Consider a database with \(N\) entries, one of which is the target entry. The goal is to find the index of that particular entry with the least number of queries. The database can be treated as a black box, which is usually referred to as an oracle, that calculates a simple function:
\[\begin{eqnarray} f(x)=\begin{cases} 1 & x =w \\ 0 & x \neq w, \end{cases} \tag{7} \end{eqnarray}\] where \(w\) is the entry we are trying to locate. We are going to feed in a state \(|x\rangle |q\rangle\) in to the oracle where \(x\) represents the index we are querying and \(q\) is an ancillary bit which will be used by the oracle to return the query result. If we hit at the index of the special entry, i.e. \(x=w\), the oracle will flip the ancillary bit, otherwise it will return the same value of it1. So mathematically, the oracle is doing is the following transformation:
\[\begin{eqnarray} |x\rangle |q\rangle \rightarrow |x\rangle| f(x)\oplus q\rangle. \tag{8} \end{eqnarray}\]
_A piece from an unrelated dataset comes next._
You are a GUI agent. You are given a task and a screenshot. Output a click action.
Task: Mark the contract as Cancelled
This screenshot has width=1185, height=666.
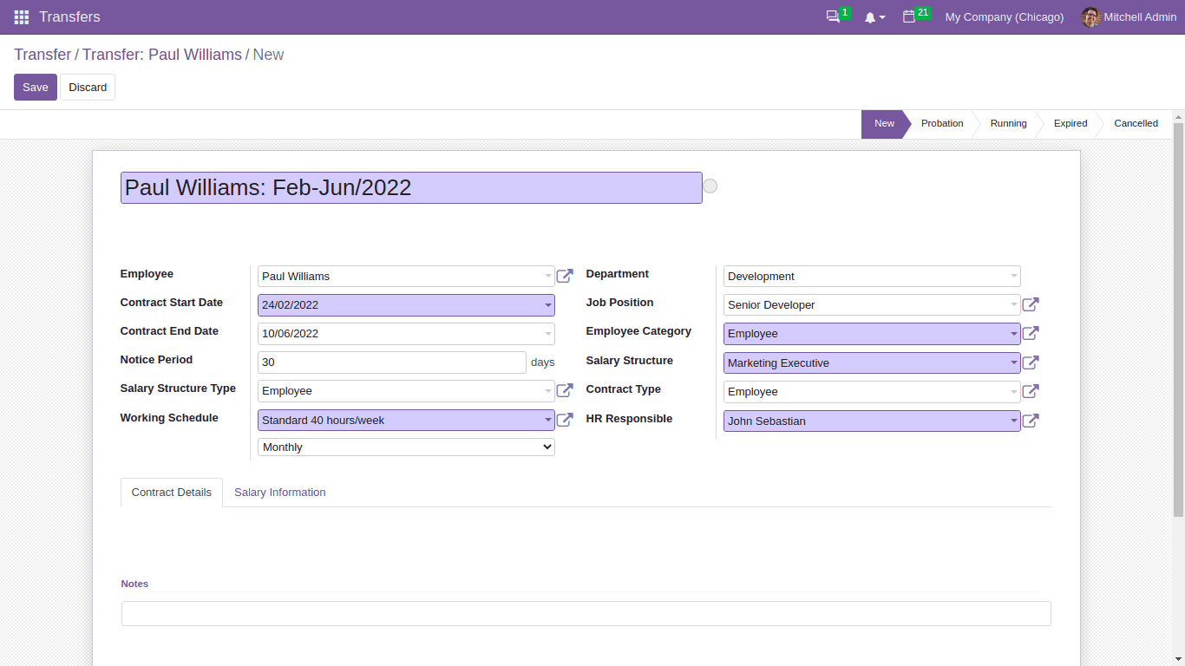pos(1136,123)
Here are the steps of the algorithm:
- Prepare a uniform superposition of numbers \(0\) to \(N-1\): \(|s\rangle=\frac{1}{\sqrt{N}}\sum_{x=0}^{N-1}|x\rangle\),
- Append the ancillary bit \(|q\rangle=(|0\rangle -|1\rangle)/\sqrt{2}\),
- Feed this input to the oracle,
- Apply the Grover diffusion operator \(2 |s\rangle \langle s| -I\),
- Return to Step 3 and repeat \(\sqrt N\) times,
- Measure the output.
Note that we are feeding in all of the possible indices at once, so the special index \(w\) is indeed fed into the oracle. However it is just one of the \(N\) states appearing in the input. With no clever algorithm, the output will also be in a superposition of \(N\) states. It will collapse into one of them when a measurement is done. The probability of this state being the correct one is just \(1/N\), just like the classical one. QC’s ability to process all inputs at once is not useful unless you can sift through the output using a good algorithm. To understand how Grover’s algorithm enhances the chances of getting the correct output, let’s take a look at what the oracle returns for that particular input: \(x=w\) and \(|q\rangle=(|0\rangle -|1\rangle)/\sqrt{2}\). Using Eq. (8), we get:
\[\begin{eqnarray} |w\rangle|q\rangle=|w\rangle \frac{|0\rangle -|1\rangle)}{\sqrt{2}} \rightarrow |w\rangle\frac{| 1\oplus 0\rangle- |1 \oplus 1\rangle}{\sqrt{2}} =|w\rangle \frac{|1\rangle-|0\rangle}{\sqrt{2}} = -|w\rangle|q\rangle, \tag{9} \end{eqnarray}\] which is simply the negative of the input value. One can repeat the same calculation and show that when \(x\neq w\), the oracle output is equal to its input. Based on these two observations, we can define the effect of the oracle in the operator form:
\[\begin{eqnarray} U_w= I -|w\rangle \langle w|, \tag{10} \end{eqnarray}\] which is easy to understand: if the object it operates on has \(|w\rangle\) content, then the sign on that component will be flipped. Let’s apply the oracle operation \(U_w\) on the uniform superposition \(|s\rangle\):
\[\begin{eqnarray} U_w|s\rangle&= (I -|w\rangle \langle w|)|s\rangle =|s\rangle -\frac{2}{\sqrt N}|w\rangle. \tag{11} \end{eqnarray}\]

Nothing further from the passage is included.